Crusaders 59
Blues 12
Those brave enough to put their hand up to coach the Blues next season will have seen just what a gargantuan task they will be taking on. The new coaching team will be inheriting rubble, a franchise that has collapsed on itself after being exposed for not having any foundations.
This was car-crash stuff: the sort of rugby that had to be watched through the cracks in fingers covering eyes. The score was decidedly ugly even by half-time. The second half at least had some kind of ghoul value - the intrigue of seeing just how bad the Blues could be.
There was never any question it was going to end in record defeat territory. The only unknown was whether it would be total annihilation, or embarrassing without getting humiliating.

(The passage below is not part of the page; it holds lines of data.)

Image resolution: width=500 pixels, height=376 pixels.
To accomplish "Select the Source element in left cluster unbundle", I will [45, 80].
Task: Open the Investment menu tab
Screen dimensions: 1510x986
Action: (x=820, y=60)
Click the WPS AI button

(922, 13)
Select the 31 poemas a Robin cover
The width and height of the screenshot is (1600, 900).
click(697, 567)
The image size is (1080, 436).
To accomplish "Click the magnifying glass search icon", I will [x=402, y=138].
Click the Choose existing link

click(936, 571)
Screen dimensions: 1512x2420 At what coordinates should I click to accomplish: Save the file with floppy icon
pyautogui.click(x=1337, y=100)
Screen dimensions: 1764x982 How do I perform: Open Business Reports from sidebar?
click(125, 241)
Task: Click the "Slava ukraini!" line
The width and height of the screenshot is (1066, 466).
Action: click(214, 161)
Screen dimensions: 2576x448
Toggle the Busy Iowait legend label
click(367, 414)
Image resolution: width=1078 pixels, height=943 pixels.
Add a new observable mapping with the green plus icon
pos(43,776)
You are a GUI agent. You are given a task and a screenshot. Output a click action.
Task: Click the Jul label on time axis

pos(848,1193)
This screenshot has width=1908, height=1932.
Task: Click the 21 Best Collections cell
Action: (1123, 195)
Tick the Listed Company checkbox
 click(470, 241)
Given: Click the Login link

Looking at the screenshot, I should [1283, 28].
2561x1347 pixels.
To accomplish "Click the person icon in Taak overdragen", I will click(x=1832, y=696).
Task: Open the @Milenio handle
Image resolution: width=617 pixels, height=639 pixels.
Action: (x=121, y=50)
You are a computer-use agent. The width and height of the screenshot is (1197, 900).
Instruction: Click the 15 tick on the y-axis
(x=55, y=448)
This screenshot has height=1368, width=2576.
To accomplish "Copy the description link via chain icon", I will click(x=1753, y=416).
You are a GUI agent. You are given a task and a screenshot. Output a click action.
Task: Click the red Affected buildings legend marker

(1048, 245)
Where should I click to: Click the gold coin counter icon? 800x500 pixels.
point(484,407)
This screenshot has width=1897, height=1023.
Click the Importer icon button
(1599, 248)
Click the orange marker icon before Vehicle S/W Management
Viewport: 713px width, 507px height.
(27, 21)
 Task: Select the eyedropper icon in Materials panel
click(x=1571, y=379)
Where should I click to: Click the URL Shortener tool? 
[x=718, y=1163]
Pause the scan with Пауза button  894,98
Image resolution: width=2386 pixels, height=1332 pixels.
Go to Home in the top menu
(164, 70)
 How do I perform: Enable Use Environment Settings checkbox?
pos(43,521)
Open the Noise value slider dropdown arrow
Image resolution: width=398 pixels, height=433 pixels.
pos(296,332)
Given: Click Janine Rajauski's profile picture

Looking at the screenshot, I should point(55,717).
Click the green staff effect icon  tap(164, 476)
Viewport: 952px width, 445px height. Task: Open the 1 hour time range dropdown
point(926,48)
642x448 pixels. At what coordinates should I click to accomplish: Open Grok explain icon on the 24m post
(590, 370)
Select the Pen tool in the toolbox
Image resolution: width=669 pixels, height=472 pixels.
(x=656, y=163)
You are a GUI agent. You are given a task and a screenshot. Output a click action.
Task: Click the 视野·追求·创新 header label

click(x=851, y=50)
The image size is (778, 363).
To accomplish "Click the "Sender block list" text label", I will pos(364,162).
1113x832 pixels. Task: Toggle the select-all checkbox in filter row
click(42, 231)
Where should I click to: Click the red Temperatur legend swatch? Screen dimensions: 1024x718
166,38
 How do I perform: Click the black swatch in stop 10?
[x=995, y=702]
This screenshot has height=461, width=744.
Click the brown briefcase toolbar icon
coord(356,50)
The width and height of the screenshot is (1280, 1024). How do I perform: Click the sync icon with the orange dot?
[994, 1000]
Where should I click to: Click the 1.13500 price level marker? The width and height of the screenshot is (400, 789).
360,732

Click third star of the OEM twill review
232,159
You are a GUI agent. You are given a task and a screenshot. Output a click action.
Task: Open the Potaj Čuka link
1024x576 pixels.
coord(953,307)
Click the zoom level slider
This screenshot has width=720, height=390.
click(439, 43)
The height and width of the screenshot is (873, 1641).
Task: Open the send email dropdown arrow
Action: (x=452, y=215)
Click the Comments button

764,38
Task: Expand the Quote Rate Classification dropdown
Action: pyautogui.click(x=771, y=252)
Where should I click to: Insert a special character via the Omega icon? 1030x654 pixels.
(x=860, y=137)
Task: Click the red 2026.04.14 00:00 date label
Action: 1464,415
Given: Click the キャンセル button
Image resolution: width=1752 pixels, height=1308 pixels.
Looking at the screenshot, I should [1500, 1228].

It was the former and the Blues have never known times worse than these. This was the nadir. Surely it was the nadir? Has there been a more painful night for the franchise? Their one salvation of previous rounds, their scrum, went the way of everything else and the Blues had nothing. Zip. They weren't even shadows. They couldn't win the ball. They couldn't stop the endless red waves and it was a long, long 80 minutes. Their two vaunted All Black acquisitions, Piri Weepu and Ma'a Nonu, played as if they were weighed down with regret. Their respective body language and contribution betrayed what they may have been thinking: why had they come to the Blues? How quickly can they scurry back to Wellington?